Pero la reacción no se limita a la dimensión individual o personal; también como civilización reaccionamos de igual modo. Habitamos en nuestro planeta solitario en medio del inmenso océano interestelar. Si de pronto conociésemos que la civilización de otro planeta nos ha descubierto y viene hacia nosotros, en el momento en que sabemos que no estamos solos en esa negrura infinita del espacio, despertamos de la incomunicación de milenios para protegernos frente a lo que no nos representamos como encuentro, sino como amenaza y enfrentamiento. No esperamos de los otros lejanos y desconocidos sino el asalto, la acometida, el daño.

De nuevo el pánico, como le ocurrió a Robinson Crusoe. Así nos ha educado una abundante filmografía de ciencia ficción que imagina la llegada de alienígenas –antes marcianos– a nuestro planeta. Invariablemente se nos transmite la imagen de invasores empeñados en dominarnos o destruirnos.
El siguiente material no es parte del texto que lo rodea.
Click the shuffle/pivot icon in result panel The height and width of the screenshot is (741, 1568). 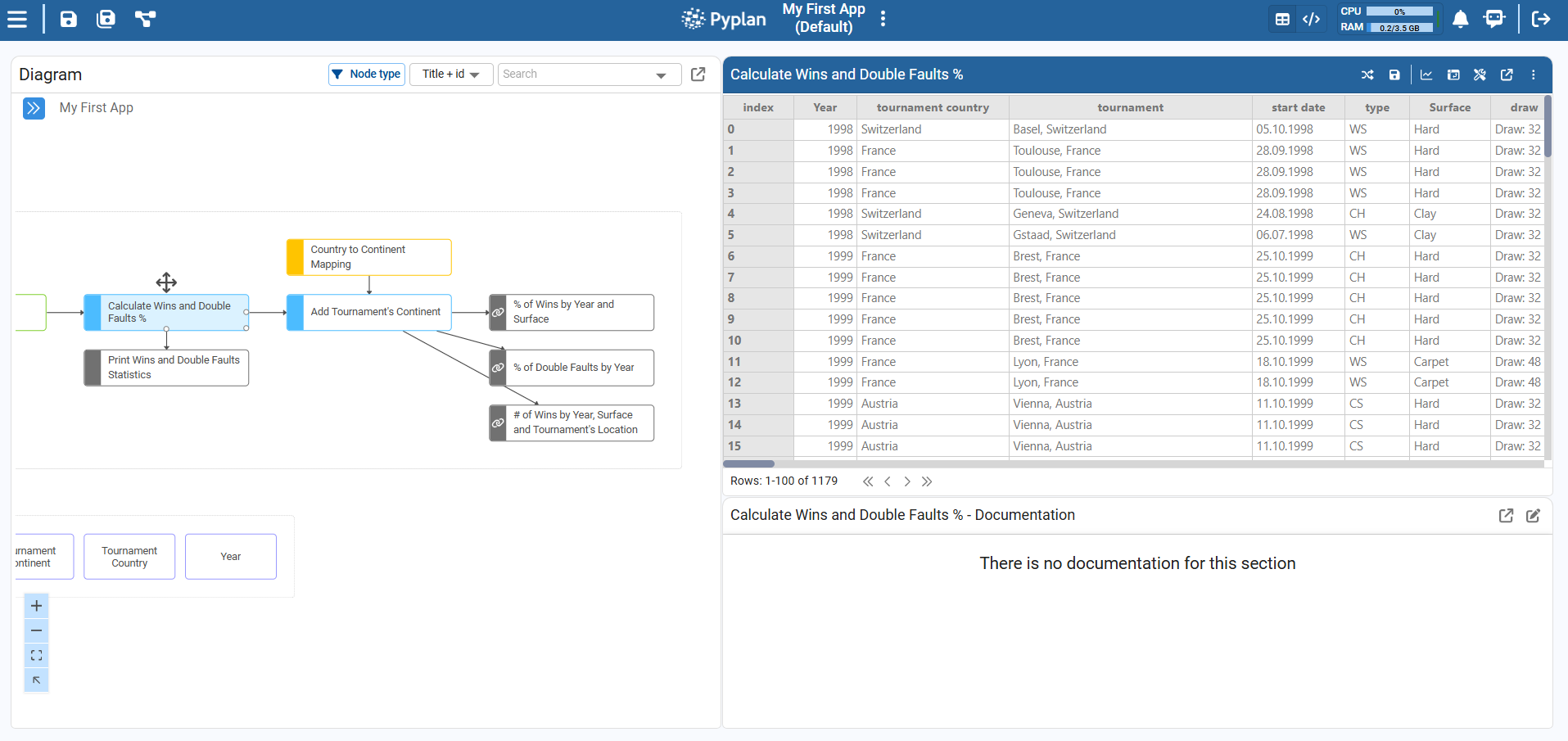(x=1367, y=75)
Harto elocuente es el ejemplo de aquel famoso programa radiofónico protagonizado por Orson Welles en octubre de 1938. Se trataba de la versión radiofónica de la novela de H.G. Wells “La guerra de los mundos” que se emitió por la CBS. Al comienzo del programa hay una advertencia de que lo que sigue es narración ficticia. Pero multitud de oyentes se conectan momentos después, por lo que lo primero que oyen es al locutor que da noticia de que el profesor Farrel del Observatorio de Mount Jennings de Chicago informa de unas explosiones ocurridas en el planeta Marte, como unas llamaradas de color violeta que se dirigen hacia la Tierra a una velocidad extraordinaria. Momentos después, se oye la voz de Orson Welles que narra, en riguroso presente, como si de un reportaje radiofónico se tratase, el aterrizaje de un ovni en Grover Mills, New Jersey, del que desciende un alienígena de aspecto agresivo y hostil, todo ello acompañado de logrados efectos sonoros. Cunde el pánico, cientos de miles de oyentes creen que en efecto se está produciendo una invasión de seres de otro mundo y despavoridas emprenden una huida alocada tratando de abandonar las ciudades que se ven colapsadas, al igual que las carreteras, las estaciones, las comisarías. Es un delirio colectivo, el horror desbocado. Aquella histeria general se extendía como una llamarada de pánico incontenible a pesar de que desde el programa se advierte en varias ocasiones de que se trataba de una dramatización radiofónica y que nada de lo que ocurría era real. Fue inútil; demasiado tarde. Los otros ya estaban allí, los otros, el enemigo.